Code, more than law, will soon determine what kind of societies we live in and whether they end up resembling democracies at all. Yet code is incomprehensible to most people. Computer users, for the most part, are at the mercy of the code makers

Hackers are savants in this world. But their identity is protean.

Code sets the terms on which life in cyberspace is experienced
- Lessig

Privacy of the Weak, Transparency for the Powerful

If data is going to be really valuable, then companies that are collecting it are engaging in cybercolonialism

Democracy is the opposite of libertarianism. It is certainly the opposite of authoritarianism. It shares some ideals with anarchism.

Technology usually follows the path of least resistance. It makes the powerful more powerful and the un powerful even less powerful, unless you pay attention.
- Harry Halpin

The authoritarian philosophy and methods of the Russian regime have migrated to the West and are being employed by Western politicians and their supporters
This is exactly what we see in Guatemalan "netcenters" which are run by the state.

We are all vulnerable to believing the things we hear or read when they are repeated over and over again. The problem is not the plurality of information sources or even the trustworthiness of some of them. It is that we rely too heavily on computers for information, discourse, and connection. Limit your exposure to the internet, read books and long articles.

In the digital era, if you expect to decide freely what you listen to and watch, receive, send, publish, create, and even think as a citizen, net neutrality is essential.

Corporations are relying on this rentier economy based on leasing software the way earlier ruling classes relied on leasing land.

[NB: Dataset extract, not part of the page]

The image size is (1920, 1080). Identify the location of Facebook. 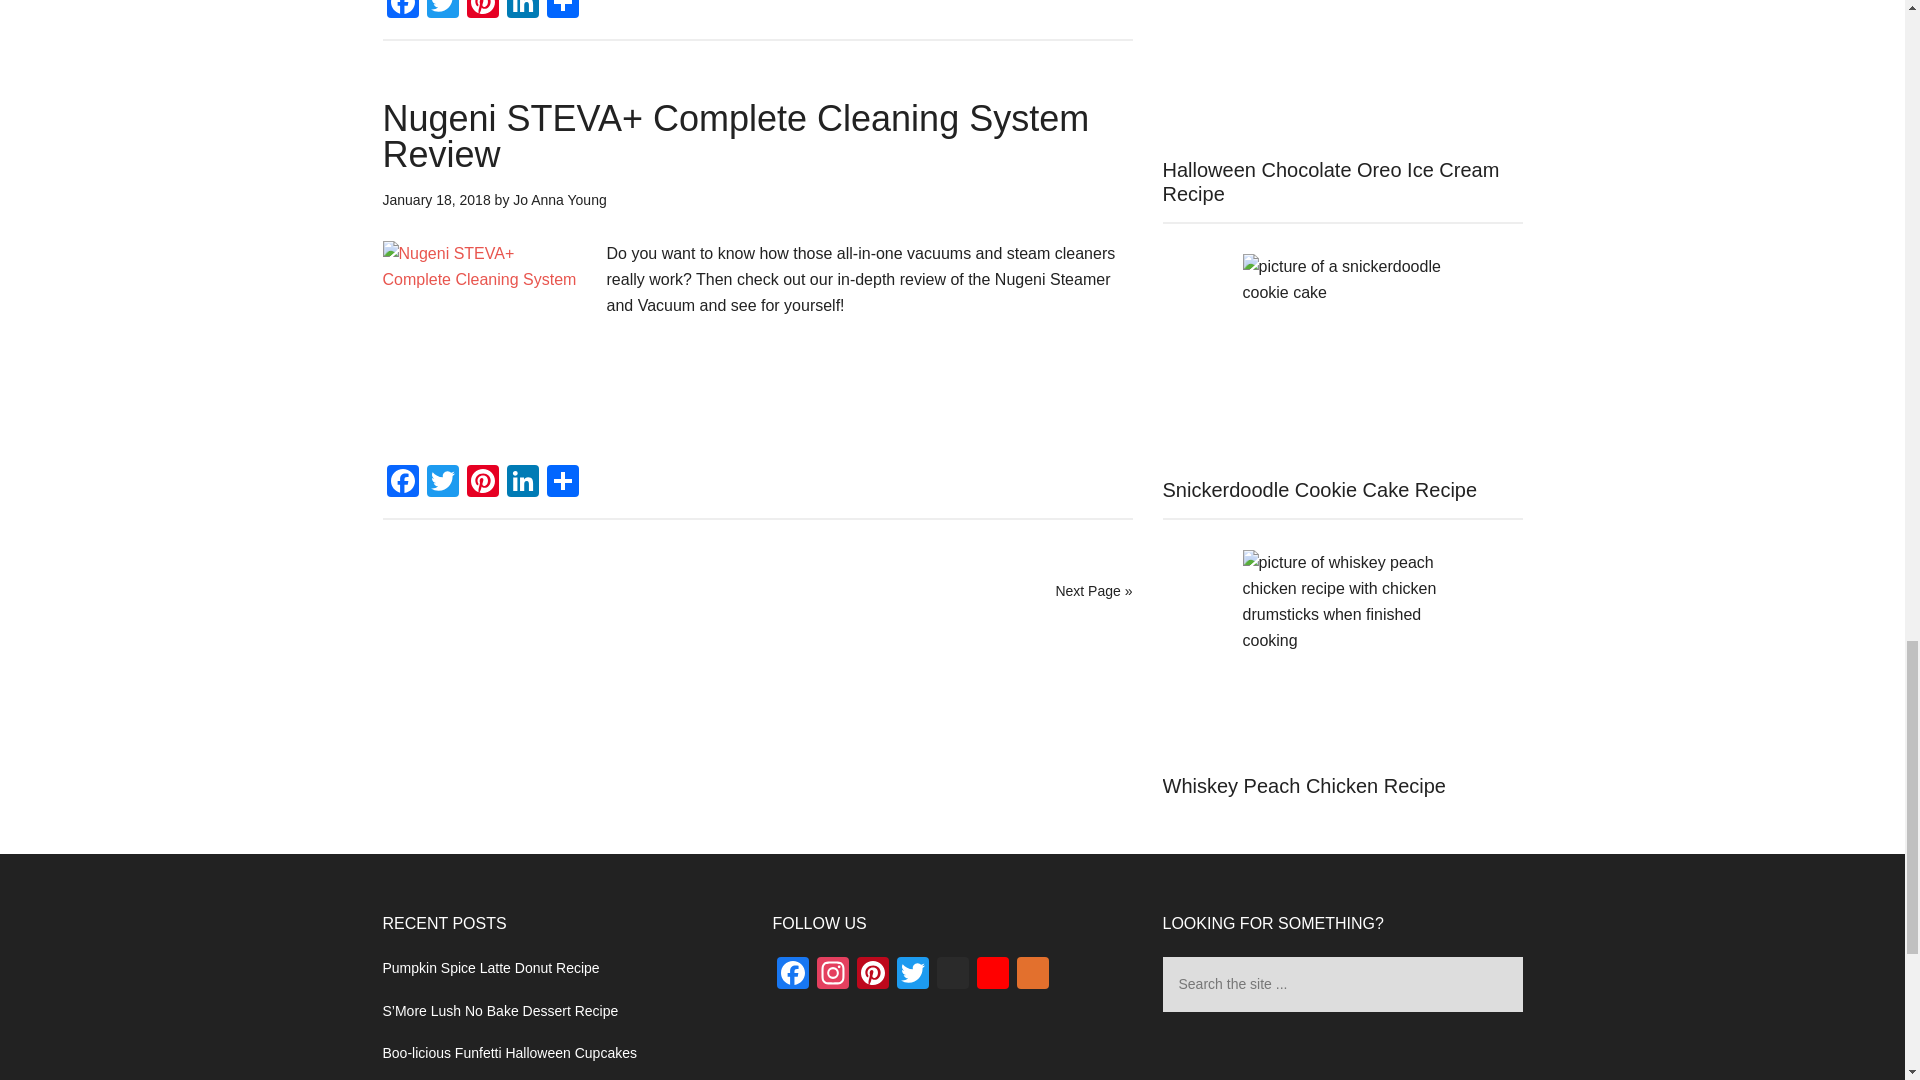
(402, 11).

If you and your democratically elected government cannot own and control the software you use, you will be at the mercy of the corporations that do.

Platforms like TaskRabbit allow workers to make a pittance fetching and delivering things, not unlike lackeys in earlier periods of historic inequality.

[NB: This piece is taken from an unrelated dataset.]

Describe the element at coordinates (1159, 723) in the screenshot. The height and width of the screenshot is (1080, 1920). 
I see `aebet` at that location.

Digital capitalism, as it is currently practiced, does not serve the commonwealth. It is likely not even sustainable. Left unchecked, it will continue to generate monopolies, gross inequality, and economies that do not work for the majority of people.

We need a far more sophisticated argument about ownership that does not just fall into the caricature of either pure privatisation, or pure state control.

It's important that we build the tools now so that the next generation will live with alternatives and start using them.

The distribution of work and wealth will be the defining challenge of the twenty-first century, and legislators will not be up to solving the problem. The owners of the robots will be like the slave owners of the cotton fields: all the wealth will go into their hands.

The hacker ethic is a question of politics, not programming

My personal view is that digital tech should not be used for everything. I think we should go back to simpler ways of running electrical grids and elections, for example. Systems are more resilient when they are not wholly digital and when they are smaller, more local, and modular. Consumers should have analogue options for things like fridges and cars, and design priorities for household goods should be durability and clean energy use, not interconnectedness.

Questioning authority and thinking for yourself is an essential component of science, of civil rights, of society.
- Joi Ito

What if digital systems enabled people to band together into quasi-autonomous governance units for mutual protection and provisioning without resorting to government while reaping superior forms of services and protection?